>I said in my original post on the topic:
>"To determine whether Johnson had any valid point at all
>would require determination of details that he does not seem concerned to
Yes, in a thread you entitled "Johnson Blows It Again," you sandwiched
this point between the claims, " Evolution proceeds much more slowly
in stable environments," and " Evolution is *definitely* not to be regarded
as always proceeding at a constant rate." It took this to mean that
Johnson blew it by ignoring this detail.
>I gave an explanation that would be expected to hold *if* certain conditions
>held. I did not claim that those conditions *did* hold.
It looks to me like you were:
" Since the *main* function of selection is actually the restriction or
*prevention* of evolution, it is not hard to understand that, in a stable,
steady, undersea environment, once organisms got locally optimized for their
niche in the environment, nearly *any* genetic variation would be culled
Remember, that this was all part of a reply to something Johnson
>What I was pointing
>out was that the fact of little or no discernible evolution over a period of
>time *by itself* would not refute evolutionary theory. Hence the "Not
>necessarily* with which I began my comments. My explanation assumed
>hypothetically the situation where there is very little environmental change
>*and* organisms are optimized for their current niches. Perhaps Mike missed
>this part of my remarks.
Perhaps I was thrown off balance by the *title* of your thread. It looks
clear to me that you were trying to refute Johnson's claim by noting
that contrary to his claim, "a stable, steady, undersea environment,"

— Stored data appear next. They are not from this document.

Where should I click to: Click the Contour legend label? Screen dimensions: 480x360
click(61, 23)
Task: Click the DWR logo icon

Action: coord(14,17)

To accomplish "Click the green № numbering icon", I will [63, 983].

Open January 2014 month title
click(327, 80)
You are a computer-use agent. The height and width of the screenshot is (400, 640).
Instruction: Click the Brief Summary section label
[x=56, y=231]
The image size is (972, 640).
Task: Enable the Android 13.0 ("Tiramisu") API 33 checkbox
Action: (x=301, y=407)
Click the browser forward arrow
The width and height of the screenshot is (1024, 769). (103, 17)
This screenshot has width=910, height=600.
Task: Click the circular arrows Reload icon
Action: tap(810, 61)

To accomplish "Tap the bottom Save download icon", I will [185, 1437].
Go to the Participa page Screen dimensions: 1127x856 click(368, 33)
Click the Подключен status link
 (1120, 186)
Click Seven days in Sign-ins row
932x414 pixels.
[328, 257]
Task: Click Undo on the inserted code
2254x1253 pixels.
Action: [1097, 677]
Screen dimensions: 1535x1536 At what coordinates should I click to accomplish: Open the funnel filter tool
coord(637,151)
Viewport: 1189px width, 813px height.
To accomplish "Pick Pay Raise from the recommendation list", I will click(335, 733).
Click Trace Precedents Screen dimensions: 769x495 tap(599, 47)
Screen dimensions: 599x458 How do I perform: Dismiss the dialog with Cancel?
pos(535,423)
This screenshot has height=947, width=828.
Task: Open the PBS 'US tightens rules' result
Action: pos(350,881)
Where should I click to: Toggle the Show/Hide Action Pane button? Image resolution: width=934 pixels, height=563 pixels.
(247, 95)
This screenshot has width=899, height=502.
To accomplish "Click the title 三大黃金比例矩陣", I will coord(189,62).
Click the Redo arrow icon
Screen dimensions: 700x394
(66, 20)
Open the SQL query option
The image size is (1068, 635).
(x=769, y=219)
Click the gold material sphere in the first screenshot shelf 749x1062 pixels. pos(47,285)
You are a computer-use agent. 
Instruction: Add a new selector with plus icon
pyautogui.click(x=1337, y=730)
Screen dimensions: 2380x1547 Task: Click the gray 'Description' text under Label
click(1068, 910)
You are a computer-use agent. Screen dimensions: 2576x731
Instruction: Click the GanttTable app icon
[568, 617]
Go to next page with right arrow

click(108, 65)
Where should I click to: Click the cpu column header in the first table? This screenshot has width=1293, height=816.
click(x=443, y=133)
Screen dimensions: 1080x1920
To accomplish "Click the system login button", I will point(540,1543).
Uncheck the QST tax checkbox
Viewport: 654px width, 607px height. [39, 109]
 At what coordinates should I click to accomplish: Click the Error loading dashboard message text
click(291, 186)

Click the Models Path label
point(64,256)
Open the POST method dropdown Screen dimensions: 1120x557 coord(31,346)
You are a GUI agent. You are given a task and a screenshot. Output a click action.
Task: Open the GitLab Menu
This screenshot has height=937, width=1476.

would be "exactly the environments in which we would *not*
expect to see the most evidence for evolution." You didn't
title your thread, 'Johnson could be blowing it,' now did you?
I have no desire to quibble further, so I'll simply leave it to
each reader to decide for themselves.
>If the organisms were significantly *non-*optimized for their environment,
>we would see relocation, extinction, or evolutionary change, even in an
>And, if the environment is *not* stable, then we should expect evolutionary
>Only in the case where optimization is "complete" (within the reach of small
>genetic changes) *and* the environment puts selective pressure on organisms
>to *stay* as they are, *will* they stay the way they are.
>In fact, if it turned out that the period in question showed no evolutionary
>development *and* it was known that environmental changes were fairly
>continuous, severe, and long-lasting (i.e., lasting long enough to put
>selective "pressure" on organisms that should result in significant change),
>*THEN* we could say that something was wrong with evolutionary theory.
This sounds good, but let's take a closer look.
1. What do you mean by "evolutionary development?"
2. How are we to know if the environmental changes were continuous,
severe, and long-lasting?
3. How do we define 'severe?' How long is "long'lasting?"
4. What distinguishes significant change from non-significant change?
Unless we can nail down these questions, there seems no hope
of detecting if something is wrong with "evolutionary theory."
>Moral of the story?
>1. Evolutionary theory is more complex in the working out of its
>implications than Mike is willing to acknowledge.
What makes you think I am unwilling to acknowledge this?
That's a might strong claim to attribute to me.
>2. Try not to too closely emulate Stephen's tendency to misrepresent your
>opponent's views by ignoring context and qualifiers.
I was certainly not trying to misrepresent you. Maybe you should
be more careful and make sure your thread titles don't misrepresent
the points you are making.
>3. Evolutionary theory is not as "plastic" as Mike would have us believe.
If you are going to preach against being misrepresented, may I point
out that I said nothing about "evolutionary theory?" I was speaking
of the Darwinian interpretation of evolution. Evolution deals with
common descent and darwinism deals with the proposed mechanism.
Your response to Johnson focused on the mechanism. And I think
you've shown just how plastic it can be.
>It is *certainly* vastly less "plastic" in this respect than designer theory,
>which can "explain" not only what *does* or *can* happen under evolutionary
>theory, but what *can't* happen under evolutionary theory, with no
>limitations *whatsoever*! Supporters of designer theory are *hardly* the
>ones to be talking about the "plasticity" of evolutionary theory, a theory
>in which there are no *conceivable* empirical observations that could
>falsify it, because it imposes no restrictions *at all* on what the
>empirical facts must be if it is to be true.
What "designer theory" am I supposed to be a supporter of? Personally,
I think the concept of intelligent design can be used in a way that is
far less plastic than the way darwinian interpretations have been used.
But that's another topic, as even if your claims are true, the inherent
plasticity of darwinism shouldn't be ignored. It's like a politician caught
using illegal campaign donations who responds by accusing the other
party of doing likewise (or even worse!).